The Eternal Moon Journal: First Step

Tonight, I’m feeling pretty good. I just wrote the character profile for a protagonist that has existed in my thoughts for years. He’s a lot like me, taken by grandiose ideas but enjoys working with his hands and appreciates beauty.

Having written over eight hundred words for this character, I find myself on the top of a slope where one inch forward sends me sprinting, then tumbling, down a hill of creativity where the forward momentum is overwhelming, at which point I have no choice but to write – write like a mad man.

Dark Times

It wasn’t always like this, having this growing urge to write the story, unable to stop until it’s finished. For years – many years – I slogged through the creative process, fighting “resistance,” pushing myself to write, despite my mood. It was easier to fight that creativity-sucking mosquito when I was around writer friends. They held me accountable. But just as often as they pushed me to write, they were also visibly frustrated by my apprehension to write characters, to write scenes, to tell a damn story.

They said I had good ideas, and they wanted desperately to read a story by me.

But I was afraid to pull the trigger.

Telling a story meant putting my money where my mouth was because I had often criticized movies and books for not being well written or for being emotionally shallow. Whether my criticisms were sound or well-founded, it didn’t matter, because, ultimately, behind all that was a heavily implied claim that I was a good storyteller.

Character Development

I would later become a great storyteller, able to write short stories on the spot and read them to the nearest open ear in the room, which was often my wife and her family. But to get there, I had to recognize the fact that I had a lot to learn about self-confidence and belief in who I was. The arrogance had to die, and humility had to take its place. Pride had to die for the art to come forth.

The journey was painful at times. Some late nights, alone, in the light of my lamp, with Pad Thai and a coffee to keep me company as I wrote in silence.
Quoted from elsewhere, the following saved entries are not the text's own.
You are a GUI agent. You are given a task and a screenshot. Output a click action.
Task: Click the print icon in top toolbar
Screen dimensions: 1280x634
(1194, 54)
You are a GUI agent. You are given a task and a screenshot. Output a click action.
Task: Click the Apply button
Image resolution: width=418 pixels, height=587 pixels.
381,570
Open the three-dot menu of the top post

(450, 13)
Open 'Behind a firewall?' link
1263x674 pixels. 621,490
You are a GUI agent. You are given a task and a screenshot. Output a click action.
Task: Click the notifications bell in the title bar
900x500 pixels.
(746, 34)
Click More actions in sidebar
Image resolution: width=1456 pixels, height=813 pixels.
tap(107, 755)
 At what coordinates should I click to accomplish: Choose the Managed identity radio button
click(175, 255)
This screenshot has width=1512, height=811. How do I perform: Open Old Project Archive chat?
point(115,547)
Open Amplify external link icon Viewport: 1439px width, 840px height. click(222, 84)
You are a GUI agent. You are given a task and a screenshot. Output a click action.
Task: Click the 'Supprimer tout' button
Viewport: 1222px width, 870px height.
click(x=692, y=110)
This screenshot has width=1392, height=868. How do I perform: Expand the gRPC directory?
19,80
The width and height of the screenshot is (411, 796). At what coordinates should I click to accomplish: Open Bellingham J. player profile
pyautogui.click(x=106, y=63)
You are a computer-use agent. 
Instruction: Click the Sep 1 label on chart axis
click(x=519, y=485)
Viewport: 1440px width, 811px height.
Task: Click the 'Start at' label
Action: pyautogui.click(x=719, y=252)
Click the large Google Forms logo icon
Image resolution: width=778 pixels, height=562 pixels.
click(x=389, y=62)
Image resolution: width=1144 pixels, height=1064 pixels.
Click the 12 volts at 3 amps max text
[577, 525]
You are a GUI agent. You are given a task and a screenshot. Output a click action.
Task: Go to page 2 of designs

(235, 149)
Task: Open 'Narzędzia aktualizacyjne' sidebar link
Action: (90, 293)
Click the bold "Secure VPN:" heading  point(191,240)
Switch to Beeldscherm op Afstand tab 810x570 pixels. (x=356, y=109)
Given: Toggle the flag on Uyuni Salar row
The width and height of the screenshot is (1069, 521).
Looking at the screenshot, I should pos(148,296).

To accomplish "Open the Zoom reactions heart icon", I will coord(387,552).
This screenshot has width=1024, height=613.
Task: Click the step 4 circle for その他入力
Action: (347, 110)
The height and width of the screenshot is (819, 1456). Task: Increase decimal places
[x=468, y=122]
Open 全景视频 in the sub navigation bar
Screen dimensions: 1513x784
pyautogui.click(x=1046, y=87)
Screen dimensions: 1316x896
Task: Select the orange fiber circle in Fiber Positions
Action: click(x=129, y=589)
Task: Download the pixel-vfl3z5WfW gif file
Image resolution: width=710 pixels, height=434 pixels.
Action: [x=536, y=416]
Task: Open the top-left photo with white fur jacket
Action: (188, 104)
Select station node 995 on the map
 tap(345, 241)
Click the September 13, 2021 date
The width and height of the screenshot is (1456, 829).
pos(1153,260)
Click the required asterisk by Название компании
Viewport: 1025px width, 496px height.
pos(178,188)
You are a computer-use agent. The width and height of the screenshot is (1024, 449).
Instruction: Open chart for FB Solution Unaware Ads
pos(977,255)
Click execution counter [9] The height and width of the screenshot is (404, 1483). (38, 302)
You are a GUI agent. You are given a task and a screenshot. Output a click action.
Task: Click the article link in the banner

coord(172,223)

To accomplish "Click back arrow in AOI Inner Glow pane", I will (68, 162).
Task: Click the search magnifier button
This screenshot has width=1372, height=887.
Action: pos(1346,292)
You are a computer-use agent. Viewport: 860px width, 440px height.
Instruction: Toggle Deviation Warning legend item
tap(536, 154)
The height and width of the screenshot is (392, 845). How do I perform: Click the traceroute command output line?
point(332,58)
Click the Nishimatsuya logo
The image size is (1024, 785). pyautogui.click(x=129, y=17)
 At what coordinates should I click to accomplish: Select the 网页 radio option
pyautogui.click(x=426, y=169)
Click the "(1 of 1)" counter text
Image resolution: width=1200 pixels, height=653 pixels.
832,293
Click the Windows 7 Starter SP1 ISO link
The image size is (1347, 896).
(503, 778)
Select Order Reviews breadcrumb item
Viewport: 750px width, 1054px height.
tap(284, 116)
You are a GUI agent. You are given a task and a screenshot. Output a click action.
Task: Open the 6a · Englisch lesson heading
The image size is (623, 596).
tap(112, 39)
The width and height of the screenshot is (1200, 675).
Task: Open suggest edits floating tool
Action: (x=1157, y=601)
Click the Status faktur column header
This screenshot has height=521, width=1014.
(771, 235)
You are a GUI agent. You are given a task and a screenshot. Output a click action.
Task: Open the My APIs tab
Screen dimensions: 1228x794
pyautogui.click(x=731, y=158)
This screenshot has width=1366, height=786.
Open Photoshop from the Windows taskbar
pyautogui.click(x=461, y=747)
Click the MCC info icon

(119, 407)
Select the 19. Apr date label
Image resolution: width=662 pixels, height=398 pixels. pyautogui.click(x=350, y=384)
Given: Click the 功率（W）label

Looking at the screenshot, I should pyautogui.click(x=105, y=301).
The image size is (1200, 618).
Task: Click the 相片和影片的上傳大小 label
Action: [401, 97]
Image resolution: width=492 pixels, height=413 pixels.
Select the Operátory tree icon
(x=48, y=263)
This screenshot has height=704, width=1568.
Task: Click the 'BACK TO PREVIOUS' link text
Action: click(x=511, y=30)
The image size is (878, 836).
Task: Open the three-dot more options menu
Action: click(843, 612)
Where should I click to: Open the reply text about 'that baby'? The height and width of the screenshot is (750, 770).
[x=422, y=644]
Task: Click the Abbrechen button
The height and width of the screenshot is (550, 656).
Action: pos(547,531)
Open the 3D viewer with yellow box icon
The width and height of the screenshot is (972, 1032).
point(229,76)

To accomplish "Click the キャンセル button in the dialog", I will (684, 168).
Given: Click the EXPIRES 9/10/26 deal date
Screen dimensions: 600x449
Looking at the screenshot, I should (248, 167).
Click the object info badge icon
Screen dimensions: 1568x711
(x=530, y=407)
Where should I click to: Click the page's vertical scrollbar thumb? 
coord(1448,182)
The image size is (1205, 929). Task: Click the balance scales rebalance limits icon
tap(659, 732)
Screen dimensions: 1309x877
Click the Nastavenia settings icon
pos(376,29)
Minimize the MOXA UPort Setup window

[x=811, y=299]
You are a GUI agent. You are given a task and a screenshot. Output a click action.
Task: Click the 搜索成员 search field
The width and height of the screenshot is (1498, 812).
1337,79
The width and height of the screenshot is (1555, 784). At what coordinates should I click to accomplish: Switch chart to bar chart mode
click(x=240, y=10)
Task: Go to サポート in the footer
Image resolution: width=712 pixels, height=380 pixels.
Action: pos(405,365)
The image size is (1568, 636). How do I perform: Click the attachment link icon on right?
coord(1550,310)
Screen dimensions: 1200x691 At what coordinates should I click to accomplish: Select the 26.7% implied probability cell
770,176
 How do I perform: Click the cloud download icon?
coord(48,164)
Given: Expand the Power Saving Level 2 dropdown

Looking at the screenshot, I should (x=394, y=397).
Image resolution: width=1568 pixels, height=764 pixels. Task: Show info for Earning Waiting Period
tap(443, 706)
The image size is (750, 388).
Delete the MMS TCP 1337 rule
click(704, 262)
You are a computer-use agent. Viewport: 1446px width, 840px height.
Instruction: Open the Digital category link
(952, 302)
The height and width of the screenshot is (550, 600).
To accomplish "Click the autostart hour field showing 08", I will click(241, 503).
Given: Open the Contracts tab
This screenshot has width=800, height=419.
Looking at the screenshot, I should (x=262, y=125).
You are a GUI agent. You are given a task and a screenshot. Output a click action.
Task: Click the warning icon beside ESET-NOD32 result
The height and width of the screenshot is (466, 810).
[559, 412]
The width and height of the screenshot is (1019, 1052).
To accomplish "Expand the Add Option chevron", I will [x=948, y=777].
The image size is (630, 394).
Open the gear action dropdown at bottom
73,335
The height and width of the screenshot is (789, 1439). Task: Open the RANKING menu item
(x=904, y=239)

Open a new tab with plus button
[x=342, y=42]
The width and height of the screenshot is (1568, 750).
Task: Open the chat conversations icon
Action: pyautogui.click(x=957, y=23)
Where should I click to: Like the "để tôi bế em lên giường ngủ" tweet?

Light At the End of the Tunnel

But as it turns out, I don’t function well in silence. I don’t work well alone. When my wife came along, the creativity burst out unexpectedly. Finally, someone who wanted to hear my ideas and was genuinely excited to hear more. She is my ear. My muse.

Her constant encouragement helped shape the creativity that pours out of me today. Now, not only do the ideas pour out but the characters, plot, and world-building do as well.

Get Ready for Awesome

So, I can say with confidence, that beginning next year, as in early January, after New Year’s Day, I will begin chronicling my progress. The goal is to write and finish my novel, The Eternal Moon. Publication will be a battle for another year. For 2025, the battle is to forge the pages of The Eternal Moon in blood with meat and tears.

In 2025, be prepared to plunge into the story of the far future, a Christian science fiction story of epic magnitude similar to Dune and Star Wars. It’s time for good and evil to clash for the last time.